> [WHAT IS BEING ASKED] Please copy every one of the records below word for word, without changing any line.

> [SUPPLIED DATA]
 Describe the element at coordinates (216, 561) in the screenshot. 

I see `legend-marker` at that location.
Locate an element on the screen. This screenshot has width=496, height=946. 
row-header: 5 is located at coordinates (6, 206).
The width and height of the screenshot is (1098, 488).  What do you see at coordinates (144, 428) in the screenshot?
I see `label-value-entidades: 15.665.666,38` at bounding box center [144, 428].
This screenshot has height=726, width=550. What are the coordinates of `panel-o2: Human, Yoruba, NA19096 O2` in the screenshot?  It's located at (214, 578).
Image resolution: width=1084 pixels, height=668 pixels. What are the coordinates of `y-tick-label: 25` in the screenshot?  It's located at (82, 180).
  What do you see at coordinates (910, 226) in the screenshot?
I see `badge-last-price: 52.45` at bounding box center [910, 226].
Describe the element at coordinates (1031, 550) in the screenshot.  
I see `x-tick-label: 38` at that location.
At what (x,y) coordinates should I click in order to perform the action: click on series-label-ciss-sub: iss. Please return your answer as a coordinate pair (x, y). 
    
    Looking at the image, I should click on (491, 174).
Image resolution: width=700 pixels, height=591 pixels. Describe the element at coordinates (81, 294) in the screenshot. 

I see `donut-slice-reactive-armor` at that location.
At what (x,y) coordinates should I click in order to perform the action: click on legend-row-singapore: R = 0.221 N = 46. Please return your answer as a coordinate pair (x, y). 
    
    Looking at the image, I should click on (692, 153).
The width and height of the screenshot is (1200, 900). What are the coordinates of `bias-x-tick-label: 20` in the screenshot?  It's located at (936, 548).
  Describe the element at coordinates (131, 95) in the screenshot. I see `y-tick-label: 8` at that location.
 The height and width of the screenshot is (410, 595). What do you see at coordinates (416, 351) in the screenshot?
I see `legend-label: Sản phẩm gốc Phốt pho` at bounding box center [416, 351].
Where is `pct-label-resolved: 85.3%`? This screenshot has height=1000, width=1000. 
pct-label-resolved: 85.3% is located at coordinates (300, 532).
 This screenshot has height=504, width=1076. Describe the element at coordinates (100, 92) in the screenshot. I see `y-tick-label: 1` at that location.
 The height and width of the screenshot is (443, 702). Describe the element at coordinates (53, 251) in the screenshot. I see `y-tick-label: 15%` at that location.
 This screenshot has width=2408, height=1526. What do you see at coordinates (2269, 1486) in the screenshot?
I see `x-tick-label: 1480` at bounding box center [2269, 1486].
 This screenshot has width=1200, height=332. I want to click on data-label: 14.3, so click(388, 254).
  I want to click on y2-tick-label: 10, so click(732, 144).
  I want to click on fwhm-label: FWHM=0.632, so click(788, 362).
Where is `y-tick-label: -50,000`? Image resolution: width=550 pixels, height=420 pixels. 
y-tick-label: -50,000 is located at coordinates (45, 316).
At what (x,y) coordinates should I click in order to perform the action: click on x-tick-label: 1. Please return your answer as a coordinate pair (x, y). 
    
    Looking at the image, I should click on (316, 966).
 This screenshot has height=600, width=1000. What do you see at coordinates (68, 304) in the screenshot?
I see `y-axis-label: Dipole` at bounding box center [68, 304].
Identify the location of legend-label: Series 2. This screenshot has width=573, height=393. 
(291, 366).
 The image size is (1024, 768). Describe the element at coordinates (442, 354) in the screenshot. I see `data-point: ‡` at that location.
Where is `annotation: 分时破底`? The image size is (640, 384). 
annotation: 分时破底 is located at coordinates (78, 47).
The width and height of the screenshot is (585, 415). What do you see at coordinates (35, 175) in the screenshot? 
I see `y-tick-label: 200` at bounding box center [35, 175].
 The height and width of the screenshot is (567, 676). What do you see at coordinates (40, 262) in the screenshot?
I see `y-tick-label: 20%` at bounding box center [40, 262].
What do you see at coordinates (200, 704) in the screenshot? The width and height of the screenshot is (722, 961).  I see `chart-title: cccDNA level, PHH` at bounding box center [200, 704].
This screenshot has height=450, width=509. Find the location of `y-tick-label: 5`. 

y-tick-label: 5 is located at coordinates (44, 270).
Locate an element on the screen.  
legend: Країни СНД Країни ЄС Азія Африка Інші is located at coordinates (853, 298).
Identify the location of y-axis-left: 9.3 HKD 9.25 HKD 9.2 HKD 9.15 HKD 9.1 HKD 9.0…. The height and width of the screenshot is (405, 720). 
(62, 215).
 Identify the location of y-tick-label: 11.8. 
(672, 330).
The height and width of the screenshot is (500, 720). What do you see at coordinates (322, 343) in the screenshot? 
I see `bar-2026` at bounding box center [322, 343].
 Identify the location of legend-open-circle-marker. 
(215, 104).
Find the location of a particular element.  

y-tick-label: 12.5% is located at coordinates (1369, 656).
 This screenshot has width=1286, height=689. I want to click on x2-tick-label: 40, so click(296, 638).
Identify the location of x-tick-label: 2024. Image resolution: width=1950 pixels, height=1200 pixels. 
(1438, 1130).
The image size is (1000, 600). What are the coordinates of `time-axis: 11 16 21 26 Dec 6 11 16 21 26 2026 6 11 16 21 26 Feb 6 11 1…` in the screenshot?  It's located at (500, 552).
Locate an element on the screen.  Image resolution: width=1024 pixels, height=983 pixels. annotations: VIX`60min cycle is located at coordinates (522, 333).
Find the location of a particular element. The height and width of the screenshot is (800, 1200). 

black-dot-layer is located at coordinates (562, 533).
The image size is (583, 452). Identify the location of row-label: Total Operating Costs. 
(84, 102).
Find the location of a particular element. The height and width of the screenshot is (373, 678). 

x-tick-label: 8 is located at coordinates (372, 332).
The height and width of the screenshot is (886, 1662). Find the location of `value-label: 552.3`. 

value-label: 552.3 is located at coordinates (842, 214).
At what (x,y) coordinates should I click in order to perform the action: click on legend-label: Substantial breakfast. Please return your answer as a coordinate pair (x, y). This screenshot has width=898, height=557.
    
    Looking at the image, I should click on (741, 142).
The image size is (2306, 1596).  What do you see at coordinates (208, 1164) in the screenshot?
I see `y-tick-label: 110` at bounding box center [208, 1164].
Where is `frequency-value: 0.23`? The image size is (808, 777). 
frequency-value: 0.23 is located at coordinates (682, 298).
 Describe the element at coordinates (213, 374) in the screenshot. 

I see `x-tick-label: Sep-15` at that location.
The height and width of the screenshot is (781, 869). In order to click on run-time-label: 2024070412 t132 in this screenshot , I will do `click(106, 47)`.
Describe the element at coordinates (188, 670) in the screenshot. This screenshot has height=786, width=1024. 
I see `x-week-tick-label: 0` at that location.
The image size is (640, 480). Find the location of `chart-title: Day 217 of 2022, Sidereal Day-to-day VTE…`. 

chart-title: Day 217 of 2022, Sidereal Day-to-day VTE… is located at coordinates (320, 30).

> [ANSWER BOX]
 Describe the element at coordinates (216, 561) in the screenshot. 

I see `legend-marker` at that location.
Locate an element on the screen. This screenshot has width=496, height=946. 
row-header: 5 is located at coordinates (6, 206).
The width and height of the screenshot is (1098, 488).  What do you see at coordinates (144, 428) in the screenshot?
I see `label-value-entidades: 15.665.666,38` at bounding box center [144, 428].
This screenshot has height=726, width=550. What are the coordinates of `panel-o2: Human, Yoruba, NA19096 O2` in the screenshot?  It's located at (214, 578).
Image resolution: width=1084 pixels, height=668 pixels. What are the coordinates of `y-tick-label: 25` in the screenshot?  It's located at (82, 180).
  What do you see at coordinates (910, 226) in the screenshot?
I see `badge-last-price: 52.45` at bounding box center [910, 226].
Describe the element at coordinates (1031, 550) in the screenshot.  
I see `x-tick-label: 38` at that location.
At what (x,y) coordinates should I click in order to perform the action: click on series-label-ciss-sub: iss. Please return your answer as a coordinate pair (x, y). 
    
    Looking at the image, I should click on (491, 174).
Image resolution: width=700 pixels, height=591 pixels. Describe the element at coordinates (81, 294) in the screenshot. 

I see `donut-slice-reactive-armor` at that location.
At what (x,y) coordinates should I click in order to perform the action: click on legend-row-singapore: R = 0.221 N = 46. Please return your answer as a coordinate pair (x, y). 
    
    Looking at the image, I should click on (692, 153).
The width and height of the screenshot is (1200, 900). What are the coordinates of `bias-x-tick-label: 20` in the screenshot?  It's located at (936, 548).
  Describe the element at coordinates (131, 95) in the screenshot. I see `y-tick-label: 8` at that location.
 The height and width of the screenshot is (410, 595). What do you see at coordinates (416, 351) in the screenshot?
I see `legend-label: Sản phẩm gốc Phốt pho` at bounding box center [416, 351].
Where is `pct-label-resolved: 85.3%`? This screenshot has height=1000, width=1000. 
pct-label-resolved: 85.3% is located at coordinates (300, 532).
 This screenshot has height=504, width=1076. Describe the element at coordinates (100, 92) in the screenshot. I see `y-tick-label: 1` at that location.
 The height and width of the screenshot is (443, 702). Describe the element at coordinates (53, 251) in the screenshot. I see `y-tick-label: 15%` at that location.
 This screenshot has width=2408, height=1526. What do you see at coordinates (2269, 1486) in the screenshot?
I see `x-tick-label: 1480` at bounding box center [2269, 1486].
 This screenshot has width=1200, height=332. I want to click on data-label: 14.3, so click(388, 254).
  I want to click on y2-tick-label: 10, so click(732, 144).
  I want to click on fwhm-label: FWHM=0.632, so click(788, 362).
Where is `y-tick-label: -50,000`? Image resolution: width=550 pixels, height=420 pixels. 
y-tick-label: -50,000 is located at coordinates (45, 316).
At what (x,y) coordinates should I click in order to perform the action: click on x-tick-label: 1. Please return your answer as a coordinate pair (x, y). 
    
    Looking at the image, I should click on (316, 966).
 This screenshot has height=600, width=1000. What do you see at coordinates (68, 304) in the screenshot?
I see `y-axis-label: Dipole` at bounding box center [68, 304].
Identify the location of legend-label: Series 2. This screenshot has width=573, height=393. 
(291, 366).
 The image size is (1024, 768). Describe the element at coordinates (442, 354) in the screenshot. I see `data-point: ‡` at that location.
Where is `annotation: 分时破底`? The image size is (640, 384). 
annotation: 分时破底 is located at coordinates (78, 47).
The width and height of the screenshot is (585, 415). What do you see at coordinates (35, 175) in the screenshot? 
I see `y-tick-label: 200` at bounding box center [35, 175].
 The height and width of the screenshot is (567, 676). What do you see at coordinates (40, 262) in the screenshot?
I see `y-tick-label: 20%` at bounding box center [40, 262].
What do you see at coordinates (200, 704) in the screenshot? The width and height of the screenshot is (722, 961).  I see `chart-title: cccDNA level, PHH` at bounding box center [200, 704].
This screenshot has height=450, width=509. Find the location of `y-tick-label: 5`. 

y-tick-label: 5 is located at coordinates (44, 270).
Locate an element on the screen.  
legend: Країни СНД Країни ЄС Азія Африка Інші is located at coordinates (853, 298).
Identify the location of y-axis-left: 9.3 HKD 9.25 HKD 9.2 HKD 9.15 HKD 9.1 HKD 9.0…. The height and width of the screenshot is (405, 720). 
(62, 215).
 Identify the location of y-tick-label: 11.8. 
(672, 330).
The height and width of the screenshot is (500, 720). What do you see at coordinates (322, 343) in the screenshot? 
I see `bar-2026` at bounding box center [322, 343].
 Identify the location of legend-open-circle-marker. 
(215, 104).
Find the location of a particular element.  

y-tick-label: 12.5% is located at coordinates (1369, 656).
 This screenshot has width=1286, height=689. I want to click on x2-tick-label: 40, so click(296, 638).
Identify the location of x-tick-label: 2024. Image resolution: width=1950 pixels, height=1200 pixels. 
(1438, 1130).
The image size is (1000, 600). What are the coordinates of `time-axis: 11 16 21 26 Dec 6 11 16 21 26 2026 6 11 16 21 26 Feb 6 11 1…` in the screenshot?  It's located at (500, 552).
Locate an element on the screen.  Image resolution: width=1024 pixels, height=983 pixels. annotations: VIX`60min cycle is located at coordinates (522, 333).
Find the location of a particular element. The height and width of the screenshot is (800, 1200). 

black-dot-layer is located at coordinates (562, 533).
The image size is (583, 452). Identify the location of row-label: Total Operating Costs. 
(84, 102).
Find the location of a particular element. The height and width of the screenshot is (373, 678). 

x-tick-label: 8 is located at coordinates (372, 332).
The height and width of the screenshot is (886, 1662). Find the location of `value-label: 552.3`. 

value-label: 552.3 is located at coordinates (842, 214).
At what (x,y) coordinates should I click in order to perform the action: click on legend-label: Substantial breakfast. Please return your answer as a coordinate pair (x, y). This screenshot has width=898, height=557.
    
    Looking at the image, I should click on (741, 142).
The image size is (2306, 1596).  What do you see at coordinates (208, 1164) in the screenshot?
I see `y-tick-label: 110` at bounding box center [208, 1164].
Where is `frequency-value: 0.23`? The image size is (808, 777). 
frequency-value: 0.23 is located at coordinates (682, 298).
 Describe the element at coordinates (213, 374) in the screenshot. 

I see `x-tick-label: Sep-15` at that location.
The height and width of the screenshot is (781, 869). In order to click on run-time-label: 2024070412 t132 in this screenshot , I will do `click(106, 47)`.
Describe the element at coordinates (188, 670) in the screenshot. This screenshot has height=786, width=1024. 
I see `x-week-tick-label: 0` at that location.
The image size is (640, 480). Find the location of `chart-title: Day 217 of 2022, Sidereal Day-to-day VTE…`. 

chart-title: Day 217 of 2022, Sidereal Day-to-day VTE… is located at coordinates (320, 30).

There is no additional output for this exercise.